Let’s take a minute, a breath, and cool down those takes

Rank: 1
Mood: ❄️

Simple Magic HQ virtual tour.

Yes, it’s true that even here in the humble offices of the Simple Magic newsletter — a sprawling 9,334 sq. ft. space on the 22nd floor of a brand-new downtown Vancouver office tower with floor-to-ceiling windows that offer an unrivalled panoramic view of the harbour to the city’s core as I walk from my lone desk in the corner to the French press that’s beside the hotplate on a folding table in the kitchen area where I pour myself an invigorating cup of morning joe to start each day —  I am not immune to the “hot take,” either.

Earlier, I compared Eze and Milton Martínez to Emily and Zooey Deschanel. Just above, I claimed that trailers for skateboarding videos no longer exist. We’ve become so encouraged and accustomed to letting these errant thoughts fly that I’ve seen takes so hot they’ve forced me to close my laptop. It’s unsustainable for us as a culture, a species, to keep proposing loose ideas as pseudo-facts in service of content creation and virality. What I’d like to suggest is just cooling things off a bit. We can still have “takes,” but maybe we pare back the excess and start to think of them as “thoughts,” “opinions,” and, if we want to push it, “trenchant analysis.”

Link to tweet

See? Doesn’t that feel better? Magic Johnson has long mastered the art of the tepid take. The non-statement. It’s a pleasure to witness his craft. There’s no stretching of reality or grasping for hyperbole there. And if there’s one thing watching the sun rise and set from the 22nd floor of the Simple Magic offices has taught me, it’s that there’s nothing more compelling than the god-honest truth.

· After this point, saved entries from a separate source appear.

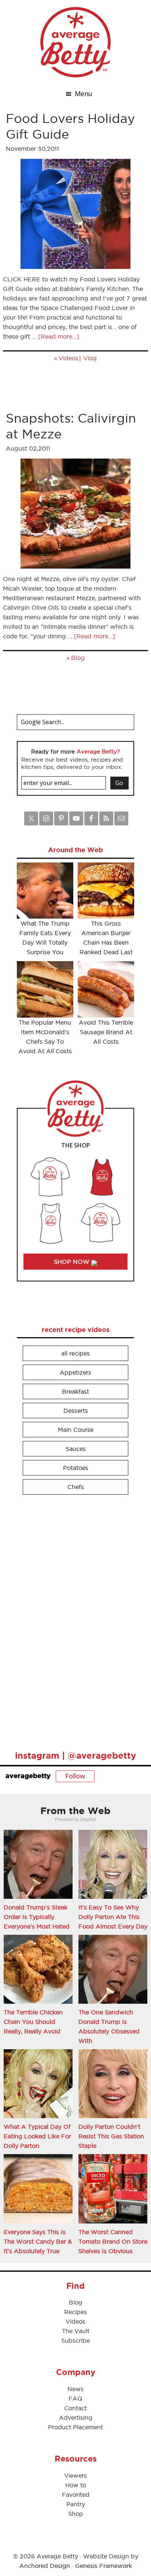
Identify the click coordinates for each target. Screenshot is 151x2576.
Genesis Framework (103, 2565)
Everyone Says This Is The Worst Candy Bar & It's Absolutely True (38, 2241)
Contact (75, 2408)
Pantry (75, 2504)
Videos (68, 358)
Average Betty (75, 42)
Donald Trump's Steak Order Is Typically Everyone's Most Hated (37, 1917)
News (75, 2389)
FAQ (75, 2398)
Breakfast (75, 1391)
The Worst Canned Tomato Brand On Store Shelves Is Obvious (112, 2241)
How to (75, 2485)
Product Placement (75, 2427)
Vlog (90, 358)
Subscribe (75, 2340)
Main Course (75, 1429)
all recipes (75, 1353)
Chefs (75, 1487)
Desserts (75, 1410)
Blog (78, 657)
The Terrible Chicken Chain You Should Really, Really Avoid (33, 2022)
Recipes (75, 2312)
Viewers (75, 2475)
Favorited (75, 2494)
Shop (75, 2513)
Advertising (75, 2417)
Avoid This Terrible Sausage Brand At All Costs (106, 1032)
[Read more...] (58, 336)
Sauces (76, 1448)
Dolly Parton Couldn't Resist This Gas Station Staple (111, 2136)
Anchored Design (44, 2565)
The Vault (75, 2331)
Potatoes (75, 1467)
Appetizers (75, 1372)
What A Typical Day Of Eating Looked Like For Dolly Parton (37, 2136)
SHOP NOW (72, 1261)
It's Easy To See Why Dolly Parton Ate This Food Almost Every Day (112, 1917)
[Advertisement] (72, 1619)
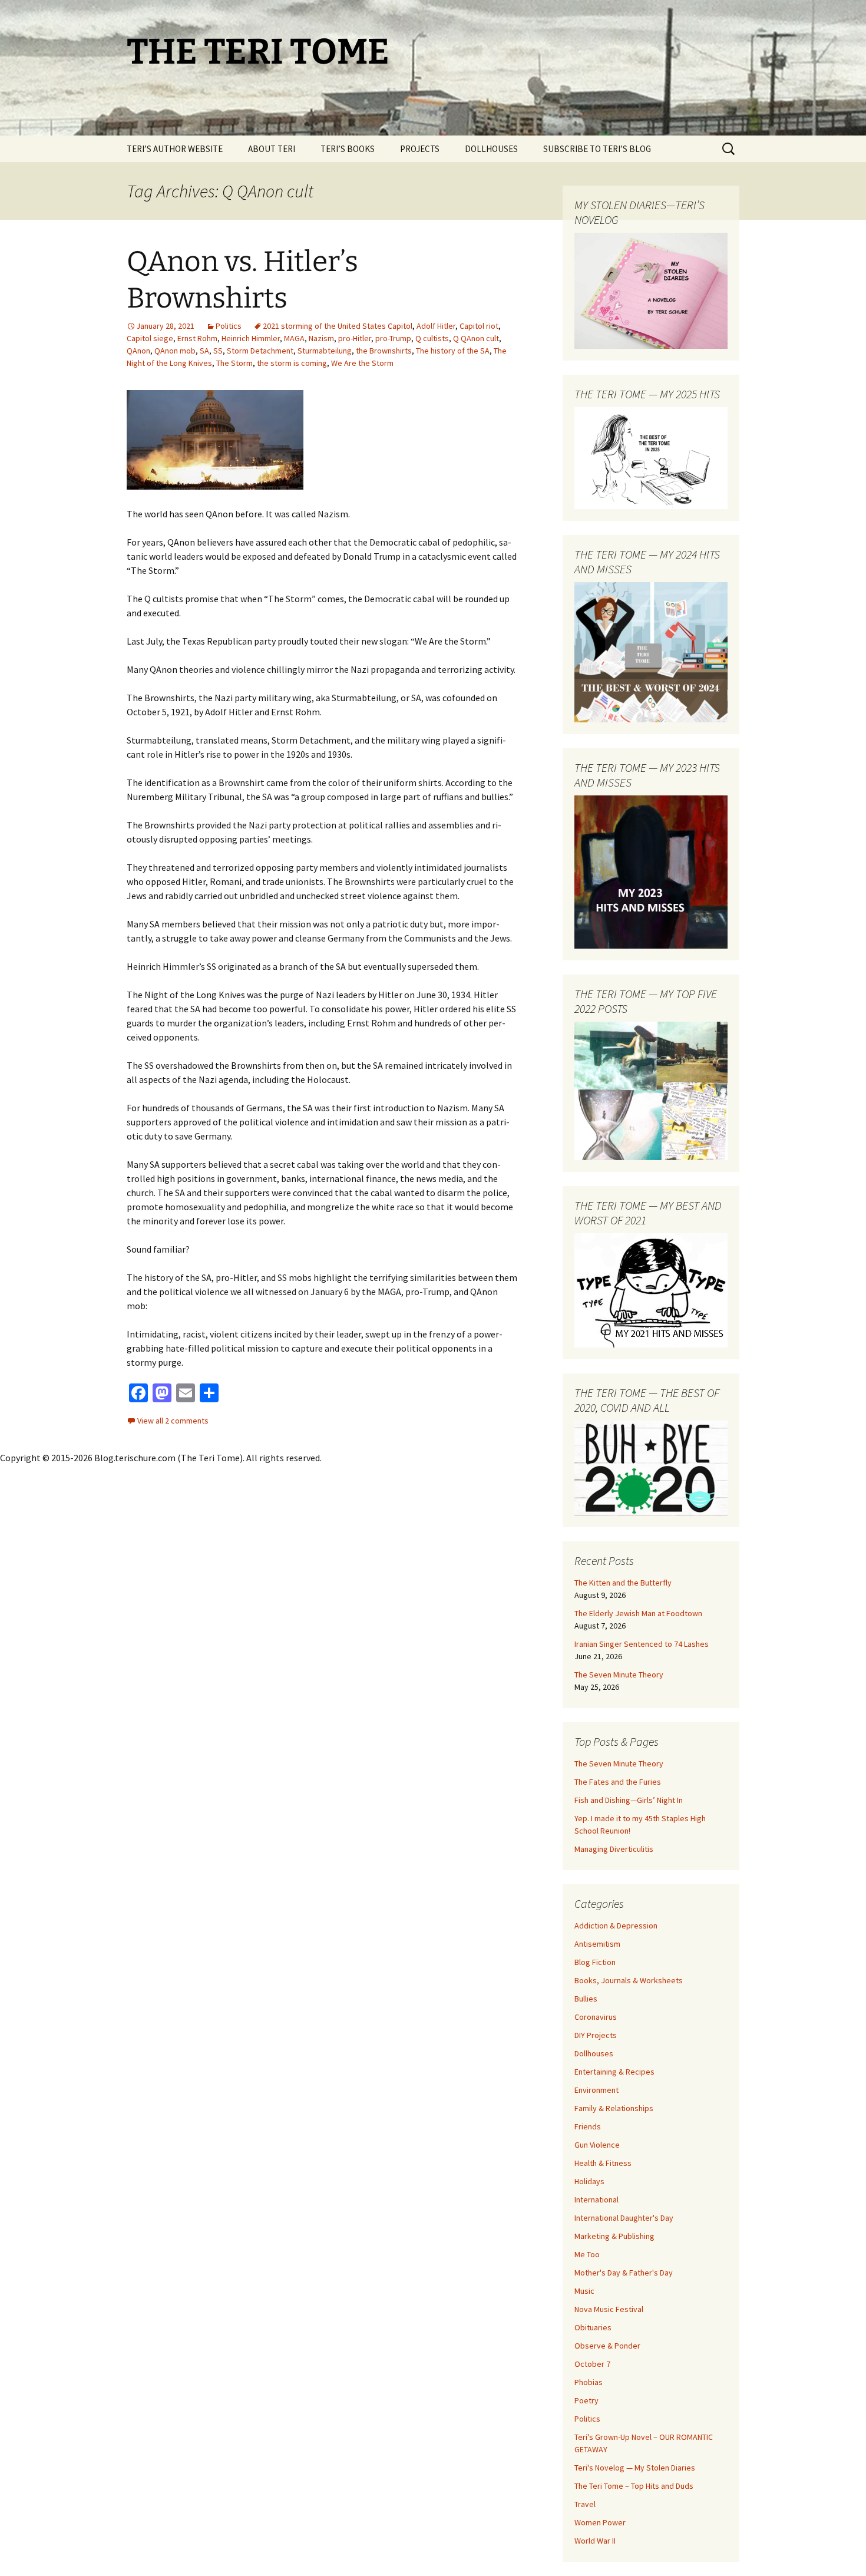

Something to consider: Bob Burnquist meeting with the mayor of Sao Paulo, Brazil, to talk about… NFTs?

Link to tweet

Good thing: Lurking with Lou and Aaron Herrington, care of Village Psychic.


Good but depressing thing: “J.D. Vance Changes the Subject” by Gabriel Winant in n+1.


An expected but telling thing about the state of the internet: Pulitzer Prize-winning Buzzfeed News gets iced in favour of bad business decisions and a murky AI-generated content future, and Twitter finally completes its mission to destroy its verification system.


Until next week… if you find yourself with some free time, or if you can make some, play a game with friends or family. When was the last time you had a spirited bout of cribbage? How about rummy?  What a great opportunity to catch up and talk some friendly shit. We don’t do enough of that.